KUTIPAN TERPILIH
RIAUMANDIRI.CO- Berkas perkara dugaan korupsi di Badan Layanan Umum (BLUD) Rumah Sakit Umum Daerah (RSUD) Bangkinang dengan tersangka Arvina Wulandari kembali dilimpahkan ke Jaksa Peneliti. Itu dilakukan setelah penyidik meyakini telah memenuhi petunjuk yang diberikan Jaksa sebelumnya.
Arvina Wulandari merupakan mantan Bendahara BLUD RSUD Bangkinang Tahun Anggaran (TA) 2017-2018.
Perkara tersebut ditangani penyidik pada Direktorat Reserse Kriminal Khusus (Ditreskrimsus) Polda Riau. Dalam proses penyidikan, Korps Bhayangkara itu telah memeriksa puluhan saksi. Keterangan mereka telah tertuang dalam Berita Acara Pemeriksaan (BAP).
Penyidik selanjutnya melimpahkan berkas perkara ke Jaksa Peneliti pada Kejaksaan Tinggi (Kejati) Riau atau tahap I. Setelah dilakukan penelitian, berkas perkara dinyatakan belum lengkap sehingga dikembalikan ke penyidik disertai petunjuk.
Atas P-19 itu, penyidik kembali melengkapinya. "P-19 (petunjuk Jaksa,red) sudah dipenuhi dan berkas sudah dikirim kembali," ujar Kasubdit III Reskrimsus Polda Riau, Kompol Faizal Ramzani, Selasa (28/3).
Terpisah, Kepala Seksi (Kasi) Penerangan Hukum (Penkum) dan Humas Kejati Riau, Bambang Heripurwanto membenarkan jika pihaknya telah menerima kembali pelimpahan berkas perkara tersebut. Dikatakan dia, berkas tersebut diterima pada awal pekan kemarin.
"Benar. Kalau tak salah, berkas diterima kembali pada Senin (27/3) kemarin," ungkap Bambang.
Saat ini, sebut dia, Jaksa Peneliti kembali menelitinya kelengkapan berkas perkara tersebut. Jika lengkap, akan dinyatakan P-21. Sebaliknya, jika belum lengkap, berkas perkara akan dikembalikan lagi ke penyidik.
"Penyidik kembali meneliti berkas perkara tersebut," tegas Bambang Heripurwanto.
Dalam perkara korupsi, modus operandi yang dilakukan tersangka Arvina, yakni membuat pertanggung jawaban fiktif senilai Rp5.470.171.146,64. Lalu, membuat pertanggung jawaban lebih tinggi dari pengeluaran sebenarnya senilai Rp1.503.226.584,40. Terakhir, melakukan kelebihan sebesar Rp1.503.226.584,40 pada pembayaran
pihak ketiga senilai Rp18.848.450,00.

SOAL YANG DIBERIKAN 1
Jawablah pertanyaan berikut berdasarkan berita tentang perkara korupsi di BLUD RSUD Bangkinang.
(a) Jabatan apa yang pernah dipegang Arvina Wulandari?
(b) Pada hari dan tanggal berapa berkas perkara diterima kembali oleh Kejati Riau menurut Bambang Heripurwanto?
(c) Berapa nilai pertanggungjawaban fiktif yang dibuat tersangka?
SOAL YANG DIBERIKAN 2
Sebutkan semua nama orang yang tercantum dalam berita tentang perkara korupsi di BLUD RSUD Bangkinang.
SOAL YANG DIBERIKAN 3
Lanjutkan berita tentang perkara korupsi di BLUD RSUD Bangkinang setelah kalimat terakhirnya.

BUTIR CATATAN
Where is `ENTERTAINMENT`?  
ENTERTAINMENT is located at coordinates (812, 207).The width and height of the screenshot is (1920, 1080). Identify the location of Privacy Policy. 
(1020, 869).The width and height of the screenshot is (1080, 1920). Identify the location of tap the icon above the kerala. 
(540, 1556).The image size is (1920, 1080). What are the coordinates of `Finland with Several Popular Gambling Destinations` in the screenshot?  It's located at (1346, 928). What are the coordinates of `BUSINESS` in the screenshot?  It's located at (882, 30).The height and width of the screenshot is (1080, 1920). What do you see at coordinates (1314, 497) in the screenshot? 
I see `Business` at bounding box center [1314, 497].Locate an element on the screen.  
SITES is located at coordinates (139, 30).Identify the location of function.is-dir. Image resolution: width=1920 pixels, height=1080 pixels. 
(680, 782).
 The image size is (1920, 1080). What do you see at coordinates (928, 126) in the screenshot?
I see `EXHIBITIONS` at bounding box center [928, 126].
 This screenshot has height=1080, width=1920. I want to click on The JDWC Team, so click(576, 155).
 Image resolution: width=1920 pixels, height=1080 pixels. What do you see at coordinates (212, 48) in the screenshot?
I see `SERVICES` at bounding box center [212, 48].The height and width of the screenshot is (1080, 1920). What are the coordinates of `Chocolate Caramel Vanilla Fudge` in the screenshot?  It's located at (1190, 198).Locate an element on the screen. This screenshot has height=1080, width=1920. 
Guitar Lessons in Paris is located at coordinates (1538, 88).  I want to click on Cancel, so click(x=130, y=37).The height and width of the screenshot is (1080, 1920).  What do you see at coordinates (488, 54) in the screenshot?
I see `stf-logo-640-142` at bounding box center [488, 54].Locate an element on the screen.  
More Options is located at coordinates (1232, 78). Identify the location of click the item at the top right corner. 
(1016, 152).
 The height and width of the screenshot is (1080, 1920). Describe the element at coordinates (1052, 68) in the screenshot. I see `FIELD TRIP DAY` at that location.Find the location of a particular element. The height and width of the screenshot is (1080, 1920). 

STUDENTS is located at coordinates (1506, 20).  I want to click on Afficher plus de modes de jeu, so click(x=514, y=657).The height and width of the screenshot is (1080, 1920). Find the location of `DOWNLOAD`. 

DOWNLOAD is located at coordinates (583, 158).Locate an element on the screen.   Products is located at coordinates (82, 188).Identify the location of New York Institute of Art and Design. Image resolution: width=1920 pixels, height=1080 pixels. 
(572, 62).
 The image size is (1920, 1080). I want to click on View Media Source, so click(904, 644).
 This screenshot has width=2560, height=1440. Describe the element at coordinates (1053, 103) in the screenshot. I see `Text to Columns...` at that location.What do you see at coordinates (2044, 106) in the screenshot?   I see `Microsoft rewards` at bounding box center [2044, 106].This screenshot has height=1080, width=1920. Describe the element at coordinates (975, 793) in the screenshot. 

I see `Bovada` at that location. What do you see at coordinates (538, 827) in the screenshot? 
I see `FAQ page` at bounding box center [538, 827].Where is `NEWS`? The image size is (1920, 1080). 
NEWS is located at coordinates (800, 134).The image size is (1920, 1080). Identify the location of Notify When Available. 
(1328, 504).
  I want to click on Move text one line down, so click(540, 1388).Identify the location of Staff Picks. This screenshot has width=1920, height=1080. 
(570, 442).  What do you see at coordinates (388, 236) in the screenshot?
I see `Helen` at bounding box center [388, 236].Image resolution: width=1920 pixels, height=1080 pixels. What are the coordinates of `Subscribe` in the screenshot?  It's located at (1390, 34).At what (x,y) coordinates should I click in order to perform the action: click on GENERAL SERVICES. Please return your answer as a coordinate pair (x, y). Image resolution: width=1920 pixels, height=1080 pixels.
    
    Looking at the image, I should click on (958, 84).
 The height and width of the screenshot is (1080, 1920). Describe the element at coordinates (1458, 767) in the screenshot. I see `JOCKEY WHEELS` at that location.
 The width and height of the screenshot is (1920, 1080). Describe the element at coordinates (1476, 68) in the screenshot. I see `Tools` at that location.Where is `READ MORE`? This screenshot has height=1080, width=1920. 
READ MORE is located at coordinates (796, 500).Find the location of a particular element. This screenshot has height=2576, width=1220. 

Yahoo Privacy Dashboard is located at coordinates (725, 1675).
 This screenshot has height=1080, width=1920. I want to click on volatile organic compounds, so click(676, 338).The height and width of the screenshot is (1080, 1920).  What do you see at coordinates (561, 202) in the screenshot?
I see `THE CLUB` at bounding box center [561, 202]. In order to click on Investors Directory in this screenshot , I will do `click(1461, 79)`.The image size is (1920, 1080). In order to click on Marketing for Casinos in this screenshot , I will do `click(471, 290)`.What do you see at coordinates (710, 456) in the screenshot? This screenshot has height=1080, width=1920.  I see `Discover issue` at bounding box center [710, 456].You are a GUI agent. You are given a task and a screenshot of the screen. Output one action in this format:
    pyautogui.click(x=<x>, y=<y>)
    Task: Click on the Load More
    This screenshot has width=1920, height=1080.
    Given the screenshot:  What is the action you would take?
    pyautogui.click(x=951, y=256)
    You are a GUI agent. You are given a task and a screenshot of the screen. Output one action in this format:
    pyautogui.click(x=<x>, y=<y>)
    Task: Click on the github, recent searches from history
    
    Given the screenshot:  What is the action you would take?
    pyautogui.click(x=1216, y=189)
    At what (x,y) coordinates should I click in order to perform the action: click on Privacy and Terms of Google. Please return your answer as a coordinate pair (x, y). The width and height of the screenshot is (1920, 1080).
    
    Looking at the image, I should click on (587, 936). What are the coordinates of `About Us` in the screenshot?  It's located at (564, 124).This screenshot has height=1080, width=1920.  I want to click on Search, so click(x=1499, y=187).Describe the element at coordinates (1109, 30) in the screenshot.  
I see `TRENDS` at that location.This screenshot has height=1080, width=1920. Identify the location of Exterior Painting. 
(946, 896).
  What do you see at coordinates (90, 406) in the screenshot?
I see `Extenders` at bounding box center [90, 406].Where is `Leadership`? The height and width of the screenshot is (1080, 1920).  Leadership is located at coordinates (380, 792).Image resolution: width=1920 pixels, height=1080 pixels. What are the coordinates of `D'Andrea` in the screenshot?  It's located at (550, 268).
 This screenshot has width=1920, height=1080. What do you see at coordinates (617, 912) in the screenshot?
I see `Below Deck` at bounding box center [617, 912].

JAWABAN TERTULIS 1
(a) Mantan Bendahara BLUD RSUD Bangkinang Tahun Anggaran 2017-2018.
(b) Senin (27/3).
(c) Rp5.470.171.146,64.

JAWABAN TERTULIS 2
Arvina Wulandari, Faizal Ramzani, Bambang Heripurwanto

JAWABAN TERTULIS 3
Akibat perbuatannya, timbul kerugian keuangan negara/daerah berdasarkan laporan hasil penghitungan kerugian negara oleh Badan Pemeriksa Keuangan (BPK) RI sebesar Rp6.992.246.181,04.
Adapun kronologis perkara, yaitu perincian pengeluaran dana yang dilakukan Bendahara Penerimaan dan Bendahara Pengeluaran TA 2017 sebesar Rp37.749.183.280,00 dan TA 2018 sebesar Rp32.826.294.426,00.
Bendahara Pengeluaran BLUD RSUD Bangkinang telah menyusun Buku Kas Umum (BKU) TA 2017 dengan realisasi belanja sebesar Rp39.369.282.438,70 dan pada TA 2018 sebesar Rp32.611.725.626,47.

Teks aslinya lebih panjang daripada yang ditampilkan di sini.